Exercise prompt — Output a faithful copy of the entries, every picture removed.

-- Information follows --

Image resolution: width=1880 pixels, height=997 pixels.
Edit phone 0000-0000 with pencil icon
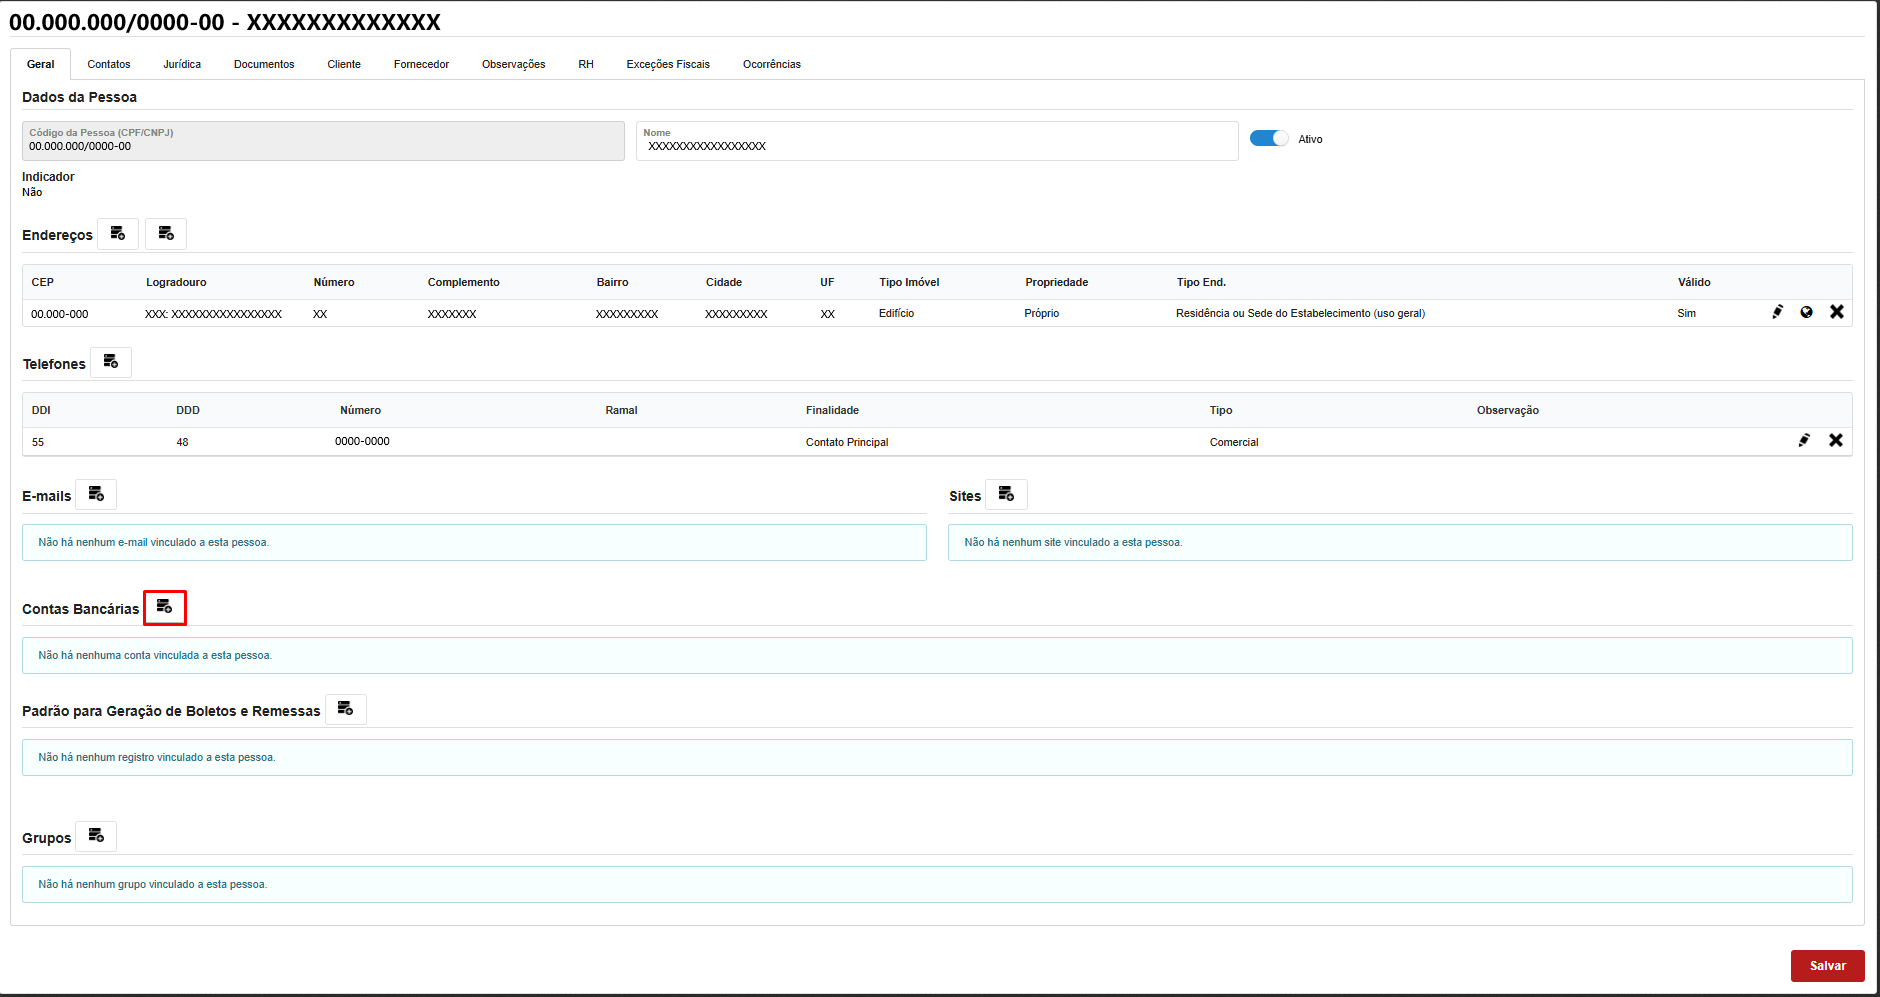point(1804,440)
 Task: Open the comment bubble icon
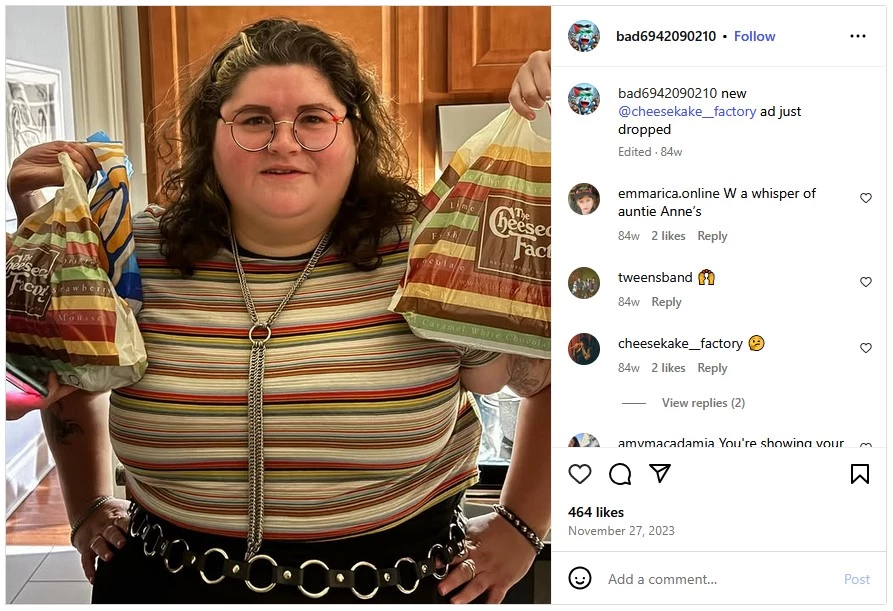pos(620,474)
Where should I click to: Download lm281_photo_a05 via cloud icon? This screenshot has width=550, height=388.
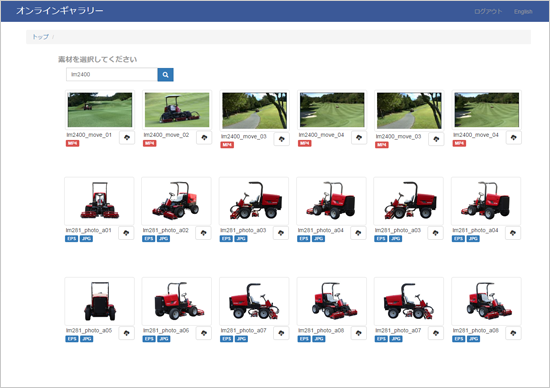(127, 333)

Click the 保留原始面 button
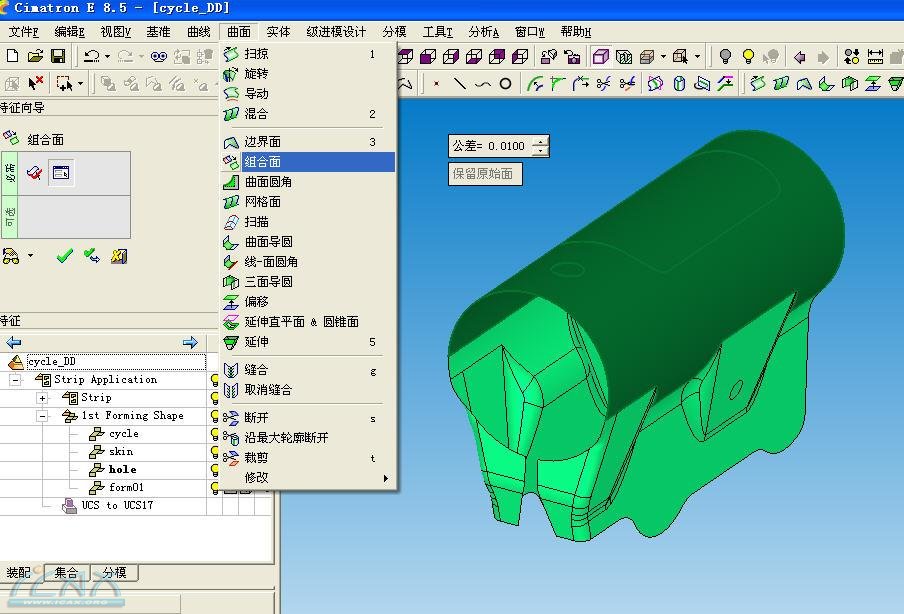pos(484,174)
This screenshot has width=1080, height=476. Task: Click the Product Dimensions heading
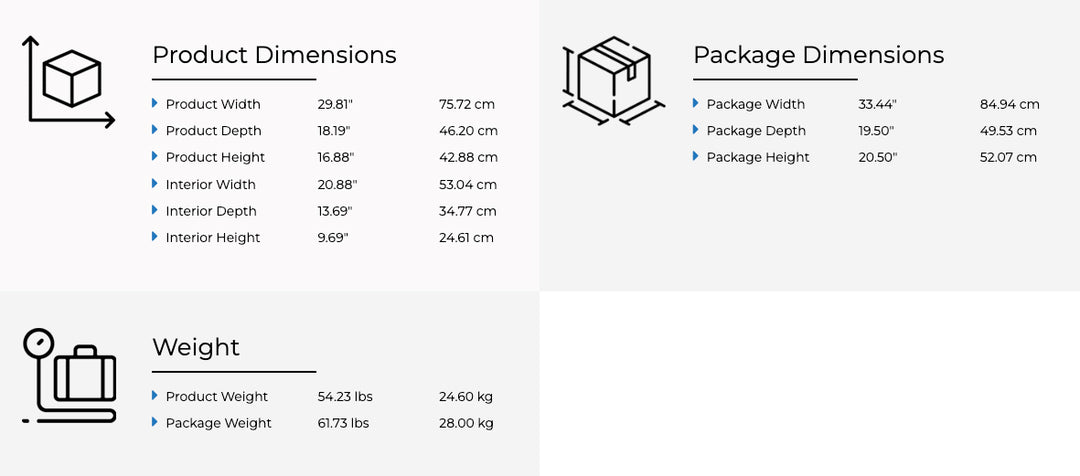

-- Information concluded --

Answer to the problem —
Image resolution: width=1880 pixels, height=997 pixels.
Edit phone 0000-0000 with pencil icon
point(1804,440)
 Task: Open the comment bubble icon
pos(620,474)
Where should I click to: Download lm281_photo_a05 via cloud icon? This screenshot has width=550, height=388.
(127, 333)

Click the 保留原始面 button
pos(484,174)
This screenshot has width=1080, height=476. Task: Click the Product Dimensions heading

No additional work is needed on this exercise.